Rave Torino, 6 mila ammassati. Il prefetto: “Pericoloso uno sgombero”
Un nuovo rave party in Italia è sfuggito al controllo. Questa volta il maxi raduno clandestino è scattato alle porte di Torino, a due passi alla palazzina di Caccia di Stupinigi, residenza estiva dei Savoia e patrimonio Unesco. E’ in un’area abbandonata con capannoni che è scattata la festa. Sono in seimila – si legge su Repubblica – i ragazzi arrivati da tante città e dal Nord Europa, Francia soprattutto, a sentirli.

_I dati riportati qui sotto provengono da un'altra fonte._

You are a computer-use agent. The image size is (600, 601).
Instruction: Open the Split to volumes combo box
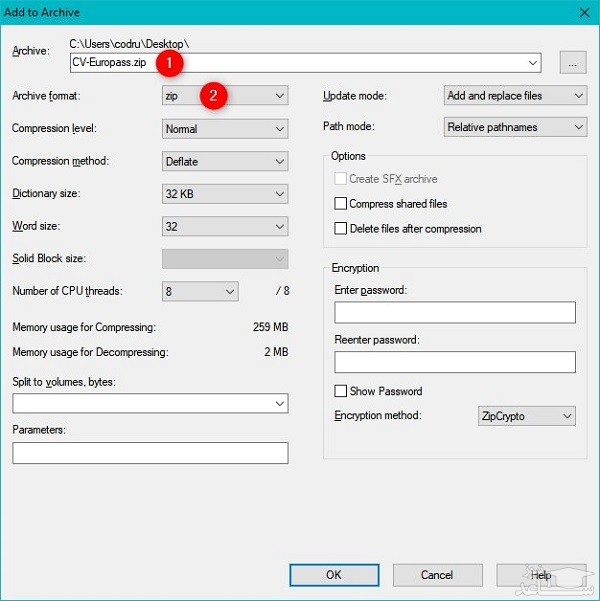click(x=150, y=403)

Al rave party, organizzato per i 15 anni di un sound system locale, i padri della techno, avrebbero potuto essere anche il doppio, se nell’oscurità tra sabato e domenica non fossero intervenuti carabinieri e polizia: per troncare la processione di auto, camper, camion, tutte persone che s’erano segnate l’appuntamento clandestino grazie a una chat di Telegram. “C’era gente fulminata”, racconta Manuele, 37 anni, che abita a Borgaretto, il piccolo centro confinante.
Rave party sgomberato nel torinese, le immagini
Le misure anti Covid – prosegue Repubblica – sono inesistenti, per non parlare delle più basilari norme di sicurezza. Che solo quattro persone, a ieri sera, fossero finite all’ospedale per fratture e trauma cranico è un gran lusso: “Quando siamo entrati, all’alba, abbiamo trovato quattro situazioni abbastanza serie”, ammettono i soccorritori. Poco fuori, già dalla notte, viene allestito un punto di assistenza della Croce rossa. Tutto intorno, invece, polizia e carabinieri sbarrano le strade, compreso viale Torino, che dal centro corre fino alla palazzina di caccia di Stupinigi, che fu dei Savoia. Sono quattro grandi posti di blocco: «Chi esce viene identificato e non rientra», spiega in serata il prefetto Claudio Palomba, che tra tre giorni deve insediarsi a Napoli. In mattinata aveva convocato una riunione d’urgenza con i rappresentanti di forze dell’ordine e istituzioni: impossibile uno sgombero immediato dell’area. Troppo pericoloso per l’ordine pubblico, vista la massa di persone coinvolte, le loro condizioni e la vastità dell’area.